--- Passage given ---
● ● ● ●

BRIEF DESCRIPTION OF THE DRAWINGS
[0011] So that the manner in which the above recited features of
the present invention can be understood in detail, a more
particular description of the invention, briefly summarized above,
may be had by reference to embodiments, some of which are
illustrated in the appended drawings. It is to be noted, however,
that the appended drawings illustrate only typical embodiments of
this invention and are therefore not to be considered limiting of
its scope, for the invention may admit to other equally effective
embodiments.
[0012] FIGS. 1A-1C are schematic cross-sectional views of an
aperture that is formed in a low-k dielectric material and which
may benefit from embodiments of the invention.
[0013] FIG. 2 is a schematic cross-section of a plasma processing
chamber, configured according to an embodiment of the
invention.
[0014] FIG. 3 is a flowchart of method steps for processing a
substrate in a processing chamber, according to one embodiment of
the present invention.
[0015] FIG. 4 is a bar chart illustrating the efficacy of different
embodiments of the invention.
[0016] FIG. 5 is a bar chart further illustrating the efficacy of
different embodiments of the invention.
[0017] FIG. 6 is a schematic plan view diagram of an exemplary
multi-chamber processing system configured to perform a
high-frequency, hydrogen-based plasma process on substrates,
according to one or more embodiments of the invention.
[0018] FIG. 7 is a flowchart of method steps for processing a
substrate in a multi-chamber processing system, according to one or
more embodiments of the present invention.
[0019] For clarity, identical reference numbers have been used,
where applicable, to designate identical elements that are common
between figures. It is contemplated that features of one embodiment
may be incorporated in other embodiments without further
recitation.
DETAILED DESCRIPTION
[0020] FIGS. 1A-1C are schematic cross-sectional views of an
aperture 100 that is formed in a low-k dielectric material 110 and
which may benefit from embodiments of the invention. Low-k
dielectric material 110 is deposited on a substrate 130 and, in the
embodiment illustrated in FIGS. 1A-1C, is deposited in one or more
layers 115. Low-k dielectric material 110 includes a dielectric
material that has a dielectric constant (k-value) significantly
less than that of silicon dioxide (SiO.sub.2), which is 3.9. In
some embodiments, low-k dielectric material 110 includes an ultra
low-k dielectric, having a k-value equal to or less than 2.5. To
achieve such low k-values, low-k dielectric material 110 is
commonly a porous material, since voids can have a dielectric
constant of nearly 1. Therefore, the dielectric constant of a
porous material may be reduced by increasing the porosity of the
material, for example with nano-scale air pockets trapped in a
carbon-silicon matrix. Due to the high porosity typical of ultra
low-k materials, such materials are generally susceptible to ion
damage when exposed to plasma.

● ● ● ●

--- Excerpted data ---
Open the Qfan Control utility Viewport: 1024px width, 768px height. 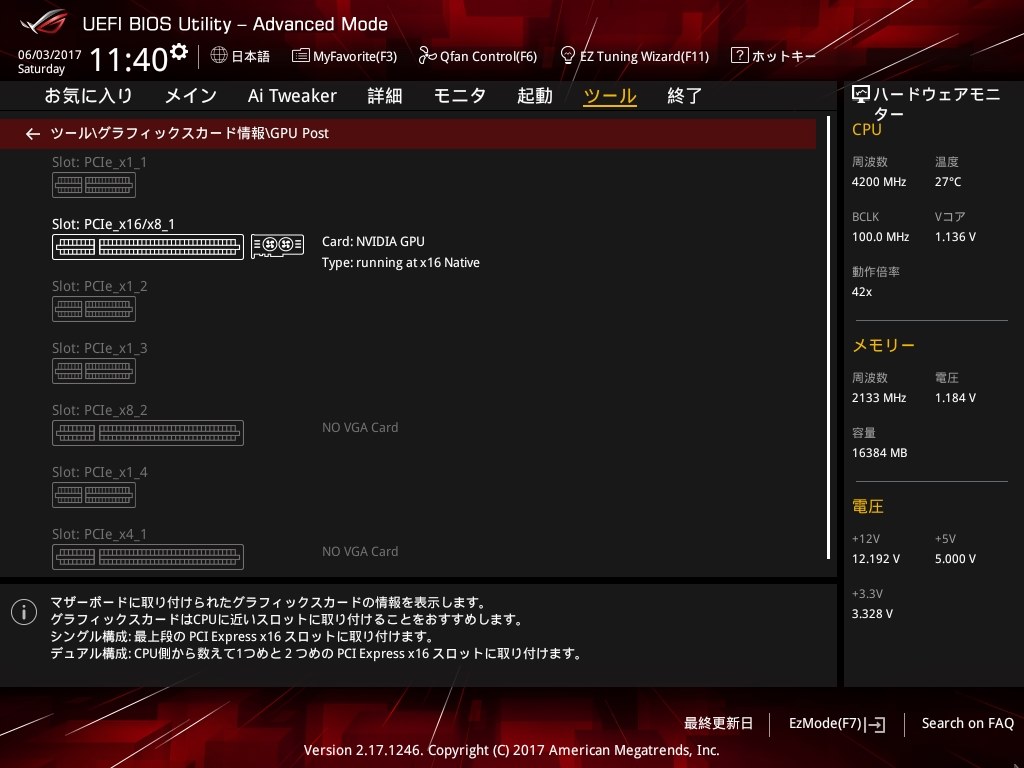(x=478, y=56)
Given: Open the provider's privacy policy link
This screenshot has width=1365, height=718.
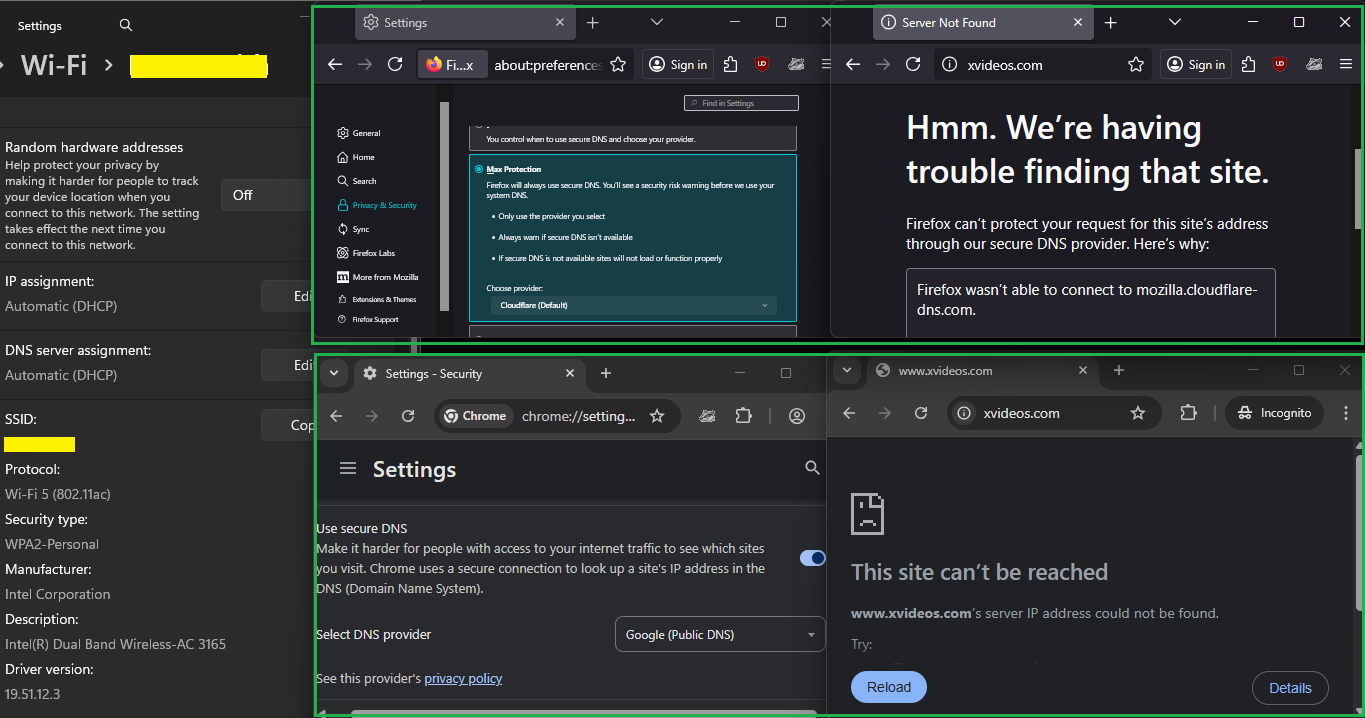Looking at the screenshot, I should [463, 679].
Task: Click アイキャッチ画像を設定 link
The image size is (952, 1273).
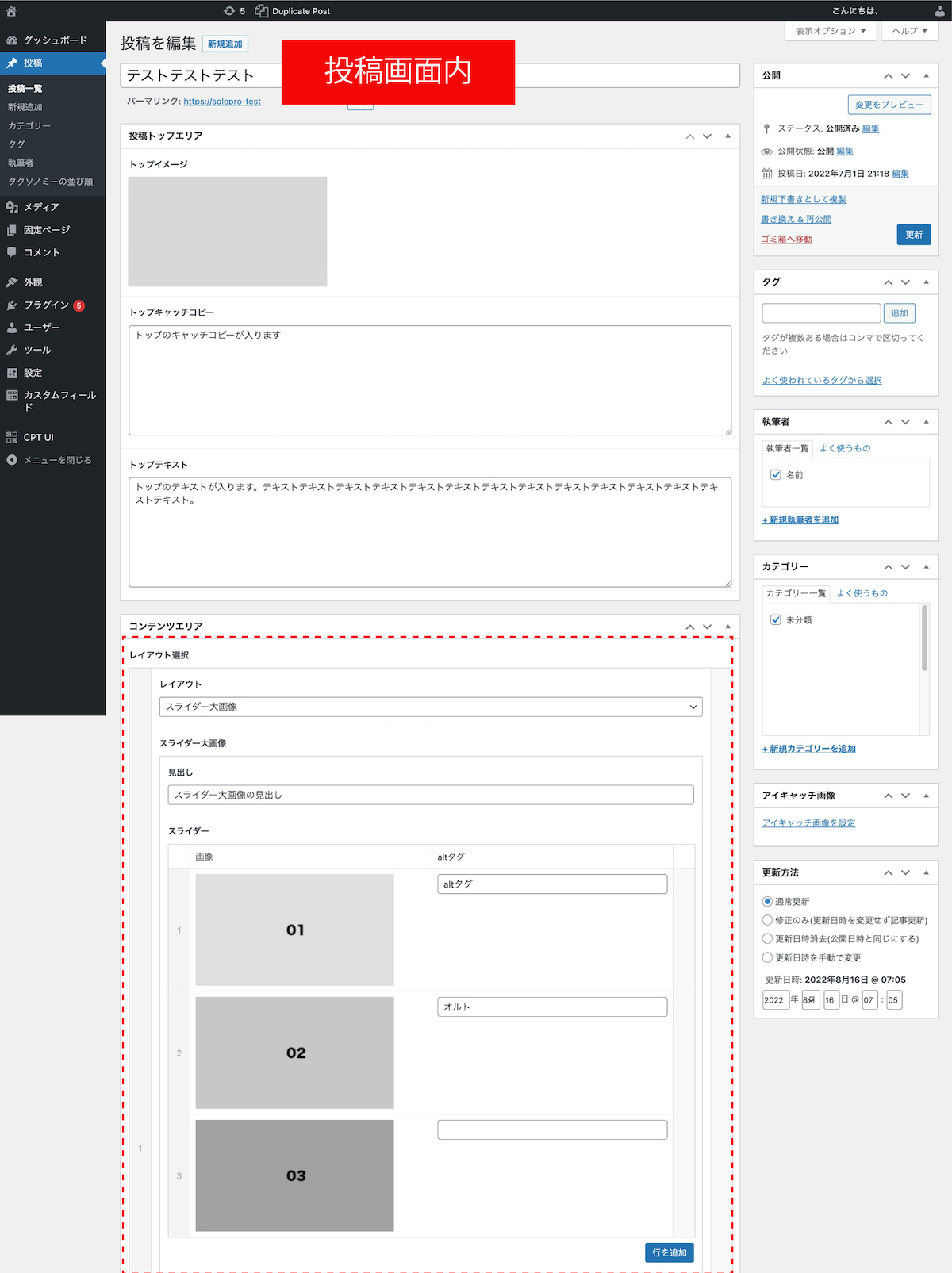Action: point(808,823)
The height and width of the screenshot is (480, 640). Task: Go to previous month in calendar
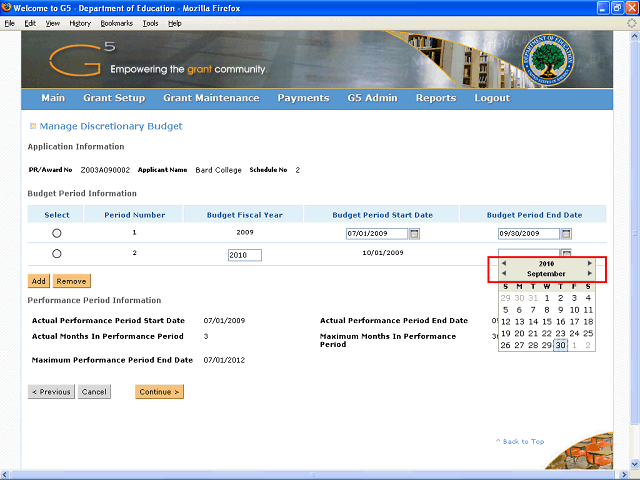[504, 274]
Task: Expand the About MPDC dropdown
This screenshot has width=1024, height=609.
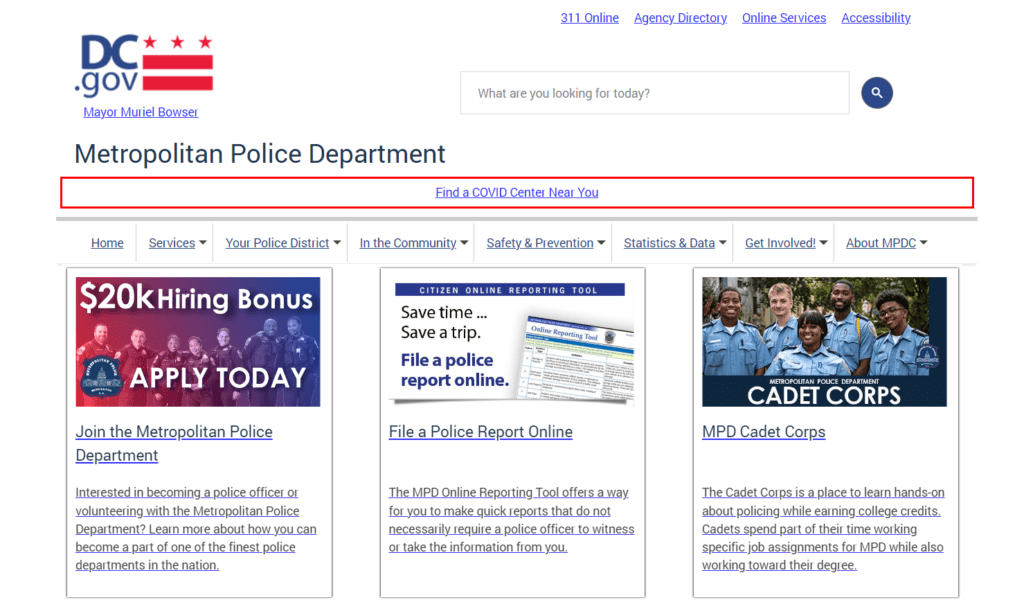Action: click(886, 242)
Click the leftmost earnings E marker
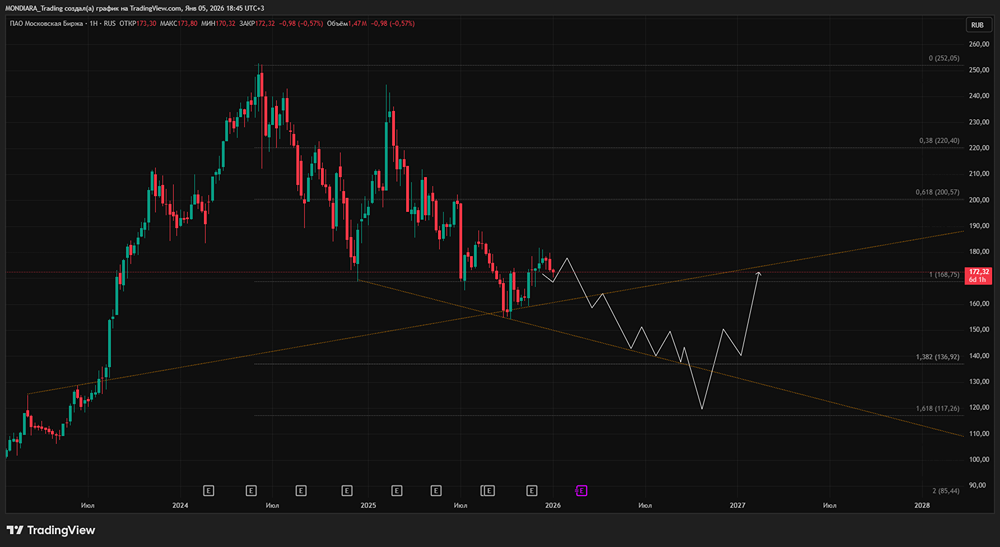The width and height of the screenshot is (1000, 547). [x=208, y=490]
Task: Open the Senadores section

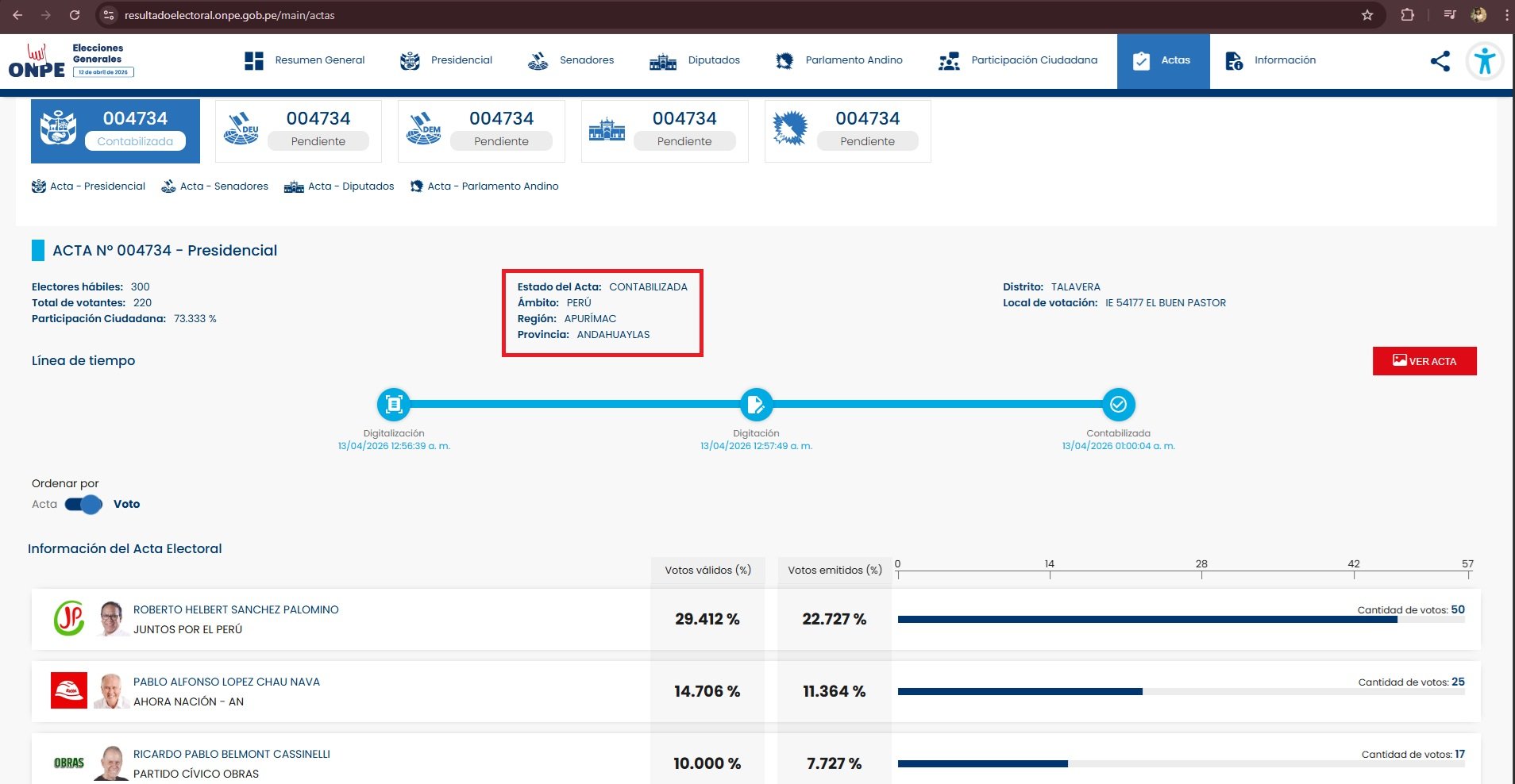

● ● ● ●

--- Problems ---
1) Write out the part of the patent passage starting with "[0013] FIG. 2" and going on through "different embodiments of the invention.".
2) Decide whether each statement agrees with the patent passage, answering yes or no and quoting the words that settle it: (a) silicon dioxide has a dielectric constant of 3.9; (b) FIG. 4 is a flowchart of method steps; (c) ultra low-k materials are generally resistant to ion damage when exposed to plasma.

--- Exercise solutions ---
1)
[0013] FIG. 2 is a schematic cross-section of a plasma processing
chamber, configured according to an embodiment of the
invention.
[0014] FIG. 3 is a flowchart of method steps for processing a
substrate in a processing chamber, according to one embodiment of
the present invention.
[0015] FIG. 4 is a bar chart illustrating the efficacy of different
embodiments of the invention.
[0016] FIG. 5 is a bar chart further illustrating the efficacy of
different embodiments of the invention.

2)
(a) Yes: "a dielectric constant (k-value) significantly less than that of silicon dioxide (SiO.sub.2), which is 3.9"
(b) No: "FIG. 4 is a bar chart illustrating the efficacy of different embodiments of the invention"
(c) No: "such materials are generally susceptible to ion damage when exposed to plasma"